Unnamed: 0,RegionId,RegionDescription,OrderID,OrderTotal
0,1,Eastern,10248,440.0
1,2,Western,10249,1863.4
2,1,Eastern,10250,337.4
3,4,Southern,10251,352.74
4,1,Eastern,10252,1220.1


## Conduct T-Tests

In [9]:
pop_mean = df['OrderTotal'].mean()

In [14]:
for region in df['RegionId'].unique():
    print(f'Region {region}')
    print(stats.ttest_1samp(df[df['RegionId'] == region]['OrderTotal'], pop_mean))
    print('')

Region 1
Ttest_1sampResult(statistic=-0.14431850328182574, pvalue=0.8853188562574451)

Region 2
Ttest_1sampResult(statistic=-2.0234843004504097, pvalue=0.04495398800582793)

Region 4
Ttest_1sampResult(statistic=1.3401796046571586, pvalue=0.18259866089274754)

Region 3
Ttest_1sampResult(statistic=-0.017467687922363348, pvalue=0.9860873583063376)

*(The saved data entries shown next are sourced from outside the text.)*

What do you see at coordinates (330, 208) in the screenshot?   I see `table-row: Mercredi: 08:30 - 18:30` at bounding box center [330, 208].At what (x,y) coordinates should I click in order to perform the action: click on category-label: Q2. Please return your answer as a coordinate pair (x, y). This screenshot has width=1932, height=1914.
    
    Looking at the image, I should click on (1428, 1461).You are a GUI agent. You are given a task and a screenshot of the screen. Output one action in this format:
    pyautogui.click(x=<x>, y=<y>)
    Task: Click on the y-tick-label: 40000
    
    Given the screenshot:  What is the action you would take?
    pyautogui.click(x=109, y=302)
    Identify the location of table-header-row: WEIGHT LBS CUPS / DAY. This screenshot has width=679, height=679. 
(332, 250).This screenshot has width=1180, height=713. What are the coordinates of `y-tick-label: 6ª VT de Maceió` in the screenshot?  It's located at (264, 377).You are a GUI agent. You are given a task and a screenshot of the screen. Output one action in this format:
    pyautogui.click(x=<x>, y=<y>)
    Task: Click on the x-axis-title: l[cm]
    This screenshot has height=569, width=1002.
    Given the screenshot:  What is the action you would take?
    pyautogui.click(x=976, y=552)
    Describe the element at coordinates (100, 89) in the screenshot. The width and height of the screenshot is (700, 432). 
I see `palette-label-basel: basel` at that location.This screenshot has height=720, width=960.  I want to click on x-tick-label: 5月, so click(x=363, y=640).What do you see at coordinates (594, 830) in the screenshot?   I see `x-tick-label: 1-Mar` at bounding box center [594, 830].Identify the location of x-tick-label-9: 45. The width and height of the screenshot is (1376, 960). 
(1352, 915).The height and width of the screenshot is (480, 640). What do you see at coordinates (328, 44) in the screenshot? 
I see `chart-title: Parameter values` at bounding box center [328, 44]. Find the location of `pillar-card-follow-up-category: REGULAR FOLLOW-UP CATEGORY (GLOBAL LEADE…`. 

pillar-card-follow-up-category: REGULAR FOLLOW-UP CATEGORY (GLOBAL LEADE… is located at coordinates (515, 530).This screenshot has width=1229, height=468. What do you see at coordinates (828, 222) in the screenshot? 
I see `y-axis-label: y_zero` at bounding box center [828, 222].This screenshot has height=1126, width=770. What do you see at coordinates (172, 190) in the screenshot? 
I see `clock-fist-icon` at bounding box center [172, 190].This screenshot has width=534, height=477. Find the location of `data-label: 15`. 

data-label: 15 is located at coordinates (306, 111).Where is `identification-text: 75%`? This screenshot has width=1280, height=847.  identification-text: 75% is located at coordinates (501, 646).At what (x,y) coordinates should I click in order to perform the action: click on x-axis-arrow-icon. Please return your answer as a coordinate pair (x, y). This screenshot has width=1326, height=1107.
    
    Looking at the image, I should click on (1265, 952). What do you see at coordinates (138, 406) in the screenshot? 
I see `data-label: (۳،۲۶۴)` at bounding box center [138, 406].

I can reject H0 for a region if the p-value is less than alpha (0.05)

The only region that is significantly different is Region 2

**Is Region 2 doing significantly better or worse?**

* For Better I can reject H0 if p/2 < alpha and t > 0
* For Worse I can reject H0 if p/2 < alpha and t < 0

Region 2 is significantly worse than the population because the test-statistic is less than 0 and p/2 < alpha (~0.022 < 0.05).

## Conclusion

When considering Order Totals, Region 2 is underperforming. (It is doing significantly worse that the population)

# Region 3 and Region 4 are the Best Performing Regions with Respect to Mean Order Totals, Are the doing significantly differently? 

## Hypothesis

H0 = There is no difference between the regions Order Totals

HA = There is a difference between the two regions Order Totals

## T-Test Type

Two Tailed - Two Sample Independent T-Test

## Set Significance Level

In [20]:
alpha = 0.05

## Perform T-Test

In [21]:
stats.ttest_ind(df[df['RegionId'] == 3]['OrderTotal'], 
                df[df['RegionId'] == 4]['OrderTotal'], 
                equal_var=False)

Ttest_indResult(statistic=-1.126701299848741, pvalue=0.2610755870536371)

## Conclusion

I failed to reject H0 because p is much bigger than alpha, therefor I cannot say that regions 3 and 4 are significantly different regarding order totals.